O Tribunal de Justiça de Santa Catarina (TJ-SC) absolveu, na última terça-feira (5), a advogada Rosane Magaly Martins, que denunciou um gesto misógino de estudantes do último semestre de Medicina na cidade de Blumenau (SC), em 2017. Ela havia sido processada pelos estudantes por ter divulgado uma foto nas redes sociais em que eles posam simulando uma vagina com as mãos. A publicação, que ganhou repercussão nacional, apontava o machismo presente no gesto e a imaturidade de pessoas que estavam prestes a se formar no curso.
“Bacana, futuros médicos. Vergonha. Muita vergonha”, escreveu a advogada em seu Facebook, em abril de 2017.
Os cinco alunos, atualmente médicos, ingressaram com ação de danos morais contra Rosane por terem se sentido lesados com a exposição negativa que a divulgação da foto teria causado em suas vidas. Eles alegaram tê-la feito em um momento de descontração e que o seu compartilhamento ocorreu sem consentimento.
A advogada foi condenada, em primeira instância, a pagar R$ 3 mil reais para cada um deles. No entanto, a juíza do caso decidiu não considerar o mérito da imagem, apenas o fato de Rosane supostamente ter atentado contra a privacidade do grupo.
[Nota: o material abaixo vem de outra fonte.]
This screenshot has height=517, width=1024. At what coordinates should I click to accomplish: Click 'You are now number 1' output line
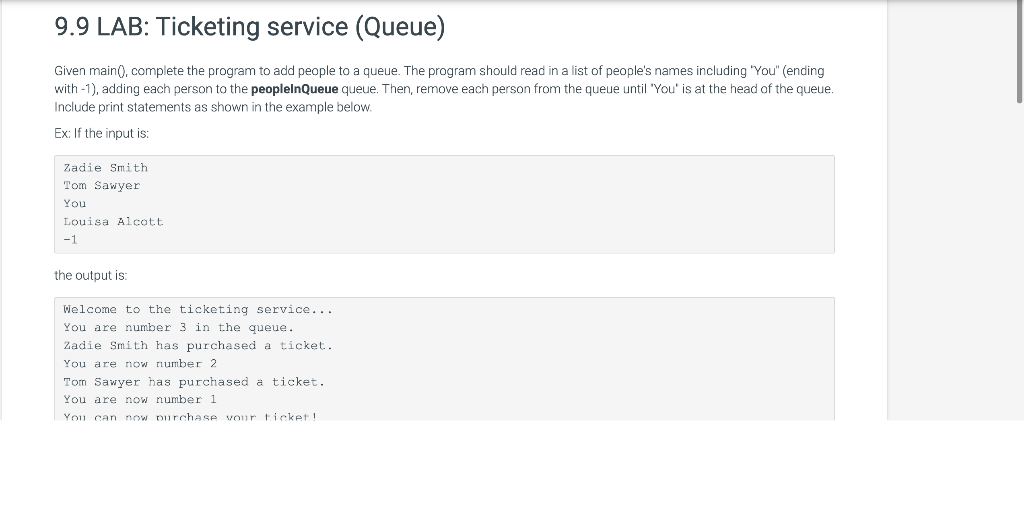click(x=140, y=400)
"Ao ler a sentença, exarada por uma magistrada, fiquei num misto de raiva e descrença. Primeiro pela injustiça, segundo por ela ter se negado em analisar o conteúdo da foto misógina”, relatou a advogada em entrevista à Fórum.
Rosane, então, recorreu ao Tribunal de Justiça e, de forma unânime, os desembargadores reformaram a decisão, concordando com seus argumentos. O magistrado Ricardo Orofino da Luz Fontes entendeu que “a crítica à fotografia em que os retratados efetuam gesto conhecidamente misógino e pejorativo” está dentro do direito de livre expressão e do direito de crítica.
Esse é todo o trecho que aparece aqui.